The Creditor held a judgment against the Debtor in the amount of $488,871.04 plus costs and post-judgment interest. Despite the Creditor’s demand for payment, the Debtor paid nothing. On August 23, 2021, the Creditor sought to have the Debtor adjudged bankrupt and to appoint a trustee in bankruptcy of the Debtor’s estate.
The Creditor asserted that it was entitled to file the application in reliance on s. 43(1) of the Bankruptcy and Insolvency Act because the Debtor owed a debt of at least one thousand dollars and the Debtor had committed an act of bankruptcy within the six months preceding the filing of the application. Section 43(6) of the BIA requires a creditor to prove the facts alleged in the application. If the court is satisfied with the proof, it may make a bankruptcy order.
The Debtor opposed the Creditor’s application. The issue was whether the Court should exercise its discretion to decline to grant the application on the basis that the Creditor had not proven that the Debtor was insolvent and had ceased to meet her liabilities generally as they come due, or on the basis that a declaration of bankruptcy could deprive her of an ability to earn an income as a mortgage broker.
The Debtor asserted that the Creditor was a single creditor in this application and should not be permitted to petition the Debtor into bankruptcy for the purposes of collecting its debt. The Court disagreed, holding that the Creditor was not precluded from bringing its petition as a single creditor since it relied on s. 42(1)(e) (which speaks to the debtor permitting any execution or other process issued against the debtor under which any of the debtor’s property is seized, levied on or taken in execution to remain unsatisfied) as the basis for the application.

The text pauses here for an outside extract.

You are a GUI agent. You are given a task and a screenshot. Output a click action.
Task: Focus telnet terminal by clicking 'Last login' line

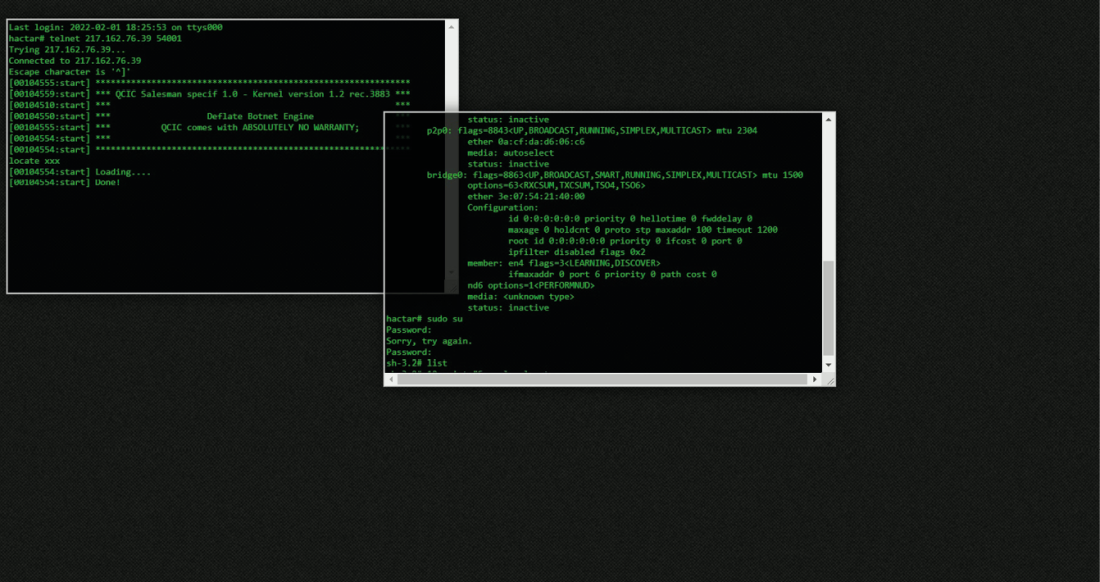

The Debtor also asserted that to succeed in its application, the Creditor, as a single creditor, must establish the existence of “special circumstances” to satisfy the Court that the process was not being used for collection purposes to compel payment of a debt where the debtor is solvent, or to prevent the debtor from defending itself against a disputed claim.
“Special circumstances” exist where a) repeated demands for payment have been made within the six-month period; b) the debt is significantly large and there is fraud or suspicious circumstances in the way the debtor has handled its assets which require that the processes of the BIA be set in motion; and c) prior to the filing of the petition, the debtor has admitted its inability to pay creditors generally without identifying the creditors.
The Court held that where an act of bankruptcy alleged is one included in s. 42(1)(e), as opposed to one included in s. 42(1)(j) (which speaks to the debtor ceasing to meet liabilities as they come due), a single petitioning creditor could succeed without establishing some “special circumstances” (in addition to proving an act of bankruptcy). The Creditor had made written demand for payment within the meaning of s. 42(1)(e). Accordingly, the Creditor was not required to establish the existence of special circumstances.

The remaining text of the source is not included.